Boost for pork exports as US suspends retaliatory Airbus tariffs
In a welcome boost for UK pork exports, the US has today suspended all retaliatory tariffs on UK exports resulting from the Airbus dispute for four months.
The measures, which will come into force on Monday, March 8, backdated to today, have been agreed in an effort to reach a negotiated solution to the 16- year long dispute.
This follows the UK’s decision to suspend Boeing tariffs against the US from January, which the Government said was ‘a show of good faith which ensured the UK was not hit by further tariffs and allowed both countries to work on ending the dispute and focus on deepening our future trading relationship’.

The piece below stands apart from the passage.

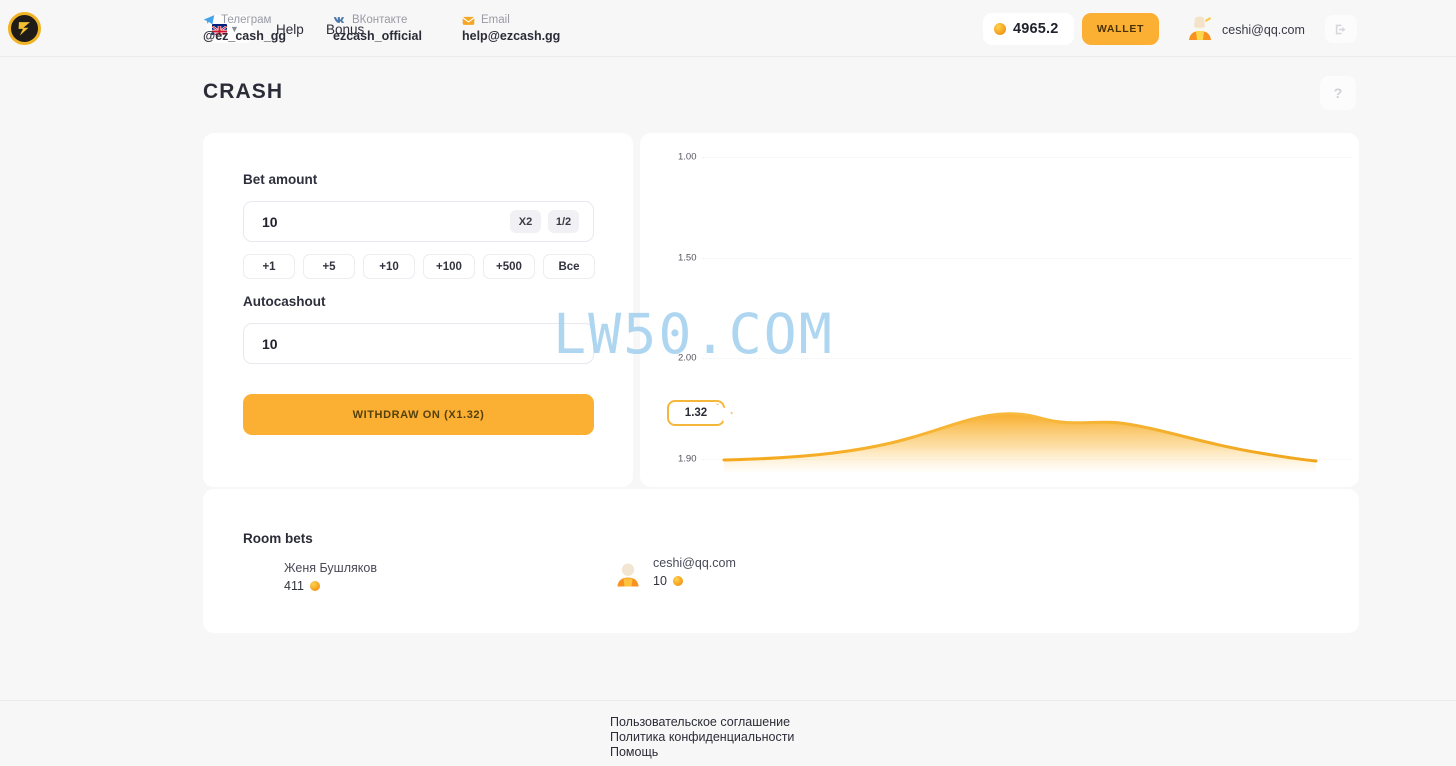  Describe the element at coordinates (702, 722) in the screenshot. I see `footer-link-terms: Пользовательское соглашение` at that location.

The move by the US to impose 25% tariffs in autumn 2019 as the latest escalation in the long-running dispute affected UK pork exports worth approximately £38 million in 2018. While pork shipments to the US haven’t stopped entirely in the intervening months, the trade has been badly hit by the added costs incurred.

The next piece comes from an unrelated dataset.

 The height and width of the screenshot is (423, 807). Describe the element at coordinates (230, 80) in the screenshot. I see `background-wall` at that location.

It affected a wide range of goods across the UK food and drink sector and beyond – in 2018, the US imported around £550m of goods affected by these measures from the UK.
The Government said the tariff suspension will help protect jobs on both sides of the Atlantic in industries who have been targeted by these ‘unfair tariffs’, particularly Scotch whisky, exports of which were worth around £340m in 2018.
The Department for International Trade also highlighted how ‘pig farmers in Yorkshire’ would benefit as exports worth around £38m in 2018 were affected, alongside ‘Cashmere producers in Ayrshire’ and ‘Stilton makers in the Midlands’.